Prenons l'exemple de Rosa Parks, cette femme noire américaine qui refuse, le 1er décembre 1955 à Montgomery, en Alabama, de s'asseoir à l'arrière d'un bus. Par cette action contestataire, qui marque le début du Mouvement pour les Droits civiques, cette femme s'est concrètement opposée aux lois ségrégationnistes de l'époque, qui interdisaient ce comportement à la population afro-américaine. Après son arrestation, une cinquantaine d'intellectuels noirs américains décident de boycotter les transports publics de Montgomery, se mettant par le fait dans une situation d'inconfort et de difficultés de déplacement, dans leur vie quotidienne. Mais cette mise en danger a payé, car en 1956, la Cour Suprême des États-Unis décrète inconstitutionnelle la ségrégation dans les transports publics. Cet exemple marquant devint rapidement une preuve de l'importance des actions contestataires pour changer la société. Une multitude de revendications sociopolitiques pour la communauté afro-américaine suivent, et deux leaders charismatiques commencent à s'imposer publiquement, incarnant chacun deux pôles revendicatifs : Martin Luther King et sa « révolution non-violente » et Malcom X et sa « libération armée ». Sans oublier les étudiants noirs investissant un restaurant réservé aux Blancs, le 1er Février 1960 à Greensboro, en Caroline du Nord, mais aussi les Freedom Riders (les bus de la Liberté), remplis d'étudiants et de manifestants pour les Droits civiques, traversant les États du Sud -les plus violents- de long en large. Le premier parcours de ce genre, en 1961, démarre en effet à Washington et traverse ensuite la Virginie, la Caroline du Sud, du Nord, la Georgie, l'Alabama et le Mississippi.
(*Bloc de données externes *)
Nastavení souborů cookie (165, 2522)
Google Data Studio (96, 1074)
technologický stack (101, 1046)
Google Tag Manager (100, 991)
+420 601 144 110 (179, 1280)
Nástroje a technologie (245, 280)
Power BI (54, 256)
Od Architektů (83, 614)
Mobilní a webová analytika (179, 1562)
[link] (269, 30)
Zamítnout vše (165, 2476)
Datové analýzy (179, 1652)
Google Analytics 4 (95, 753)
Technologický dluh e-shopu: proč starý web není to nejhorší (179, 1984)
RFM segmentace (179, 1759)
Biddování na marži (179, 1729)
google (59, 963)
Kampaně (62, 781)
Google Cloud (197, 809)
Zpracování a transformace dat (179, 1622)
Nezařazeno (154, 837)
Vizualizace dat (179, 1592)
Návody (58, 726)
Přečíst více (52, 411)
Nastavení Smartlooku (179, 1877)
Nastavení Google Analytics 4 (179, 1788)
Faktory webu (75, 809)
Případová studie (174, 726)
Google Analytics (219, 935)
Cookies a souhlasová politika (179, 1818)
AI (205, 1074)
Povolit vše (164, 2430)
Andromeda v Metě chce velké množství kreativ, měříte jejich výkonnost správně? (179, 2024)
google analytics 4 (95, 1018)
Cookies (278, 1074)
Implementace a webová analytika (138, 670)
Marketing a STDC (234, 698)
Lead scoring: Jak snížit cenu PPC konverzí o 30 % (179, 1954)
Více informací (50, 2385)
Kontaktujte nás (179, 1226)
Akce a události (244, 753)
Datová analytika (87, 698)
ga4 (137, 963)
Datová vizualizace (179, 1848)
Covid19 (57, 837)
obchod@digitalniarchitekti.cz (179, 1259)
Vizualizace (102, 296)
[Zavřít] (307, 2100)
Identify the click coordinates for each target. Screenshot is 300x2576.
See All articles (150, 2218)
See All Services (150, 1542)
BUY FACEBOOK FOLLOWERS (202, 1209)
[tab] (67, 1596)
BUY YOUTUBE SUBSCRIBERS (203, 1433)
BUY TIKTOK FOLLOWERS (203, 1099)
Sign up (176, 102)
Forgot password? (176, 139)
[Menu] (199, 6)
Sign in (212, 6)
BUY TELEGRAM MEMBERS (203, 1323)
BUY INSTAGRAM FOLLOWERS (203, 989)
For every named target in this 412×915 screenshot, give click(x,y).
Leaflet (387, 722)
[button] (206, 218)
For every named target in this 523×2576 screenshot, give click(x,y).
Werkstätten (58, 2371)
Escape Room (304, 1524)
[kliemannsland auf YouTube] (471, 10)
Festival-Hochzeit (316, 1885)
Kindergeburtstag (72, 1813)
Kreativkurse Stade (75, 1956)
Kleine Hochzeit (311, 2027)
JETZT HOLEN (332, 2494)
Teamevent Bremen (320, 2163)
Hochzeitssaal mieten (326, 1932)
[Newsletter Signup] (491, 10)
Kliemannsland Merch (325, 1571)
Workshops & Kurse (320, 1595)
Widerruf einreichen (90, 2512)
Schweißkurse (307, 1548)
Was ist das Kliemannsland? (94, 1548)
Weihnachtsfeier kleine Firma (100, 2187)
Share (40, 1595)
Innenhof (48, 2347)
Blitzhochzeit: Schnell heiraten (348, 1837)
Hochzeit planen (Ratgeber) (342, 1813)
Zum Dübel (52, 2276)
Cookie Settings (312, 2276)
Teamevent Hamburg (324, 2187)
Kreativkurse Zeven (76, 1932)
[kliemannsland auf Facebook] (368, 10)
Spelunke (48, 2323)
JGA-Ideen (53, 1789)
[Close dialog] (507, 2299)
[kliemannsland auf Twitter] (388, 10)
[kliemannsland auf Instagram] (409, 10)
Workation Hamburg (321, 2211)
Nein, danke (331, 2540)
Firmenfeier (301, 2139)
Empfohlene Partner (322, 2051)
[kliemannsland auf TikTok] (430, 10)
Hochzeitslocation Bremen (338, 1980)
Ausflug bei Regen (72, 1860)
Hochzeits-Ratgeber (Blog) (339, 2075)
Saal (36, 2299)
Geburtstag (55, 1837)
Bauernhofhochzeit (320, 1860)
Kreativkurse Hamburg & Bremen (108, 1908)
N'oublions pas non plus les Black Panthers, le festival musical afro-américain Wattstax, porté par le revendicatif Jesse Jackson -premier noir américain à s'être présenté aux élections présidentielles-, les ouvrages et manifestes engagés, les discours politiques en faveur des noirs américains, les morceaux de musique, etc.

Tommie Smith et John Carlos - Jeux Olympiques de Mexico, en 1968
Tommie Smith et John Carlos - Jeux Olympiques de Mexico, en 1968

Ce n'est donc pas dans un contexte isolé que se produit le geste devenu extrêmement célèbre de Tommie Smith et John Carlos, aux Jeux Olympiques de Mexico, en 1968. Ces deux athlètes noirs, tous deux vainqueurs du 200m, marquèrent eux aussi l'histoire en montant sur le podium leurs poings gantés de noir, en signe d'une protestation symbolique de la condition déplorable des Noirs aux États-Unis. Par cette action, les deux hommes mettent en place une rencontre et une superposition du discours politique et de l'évènement sportif. Si Tommie Smith se justifiera ensuite en affirmant qu'une contestation doit exister et se faire entendre sur tous les plans et qu'elle doit devenir inhérente à tous les espaces de la société -comme ici l'espace sportif-, ce ne sera pas l'avis du président du Comité International Olympique, Avery Brundage, qui décida, au terme de la remise des médailles, que Tommie Smith et John Carlos soient suspendus de l'équipe américaine, et exclus à vie des Jeux Olympiques.
Malgré tout, le geste symbolique des deux athlètes fit le tour du Monde, et devint l'image d'une sorte de « pouvoir Noir » à part entière. On vit en ces poings levés un appel de plus à se faire entendre et à devenir « visible », pour une population en mal de reconnaissance.
Une action contestataire est efficace si elle est symbolique et puissante, c'est-à-dire si le message qu'elle véhicule en elle-même fait réagir instinctivement le public, et si elle peut avoir un effet concret sur ses actions et son rapport au monde et à la société. En ce sens, le geste de Tommie Smith et de John Carlos fût un signe de contestation très important.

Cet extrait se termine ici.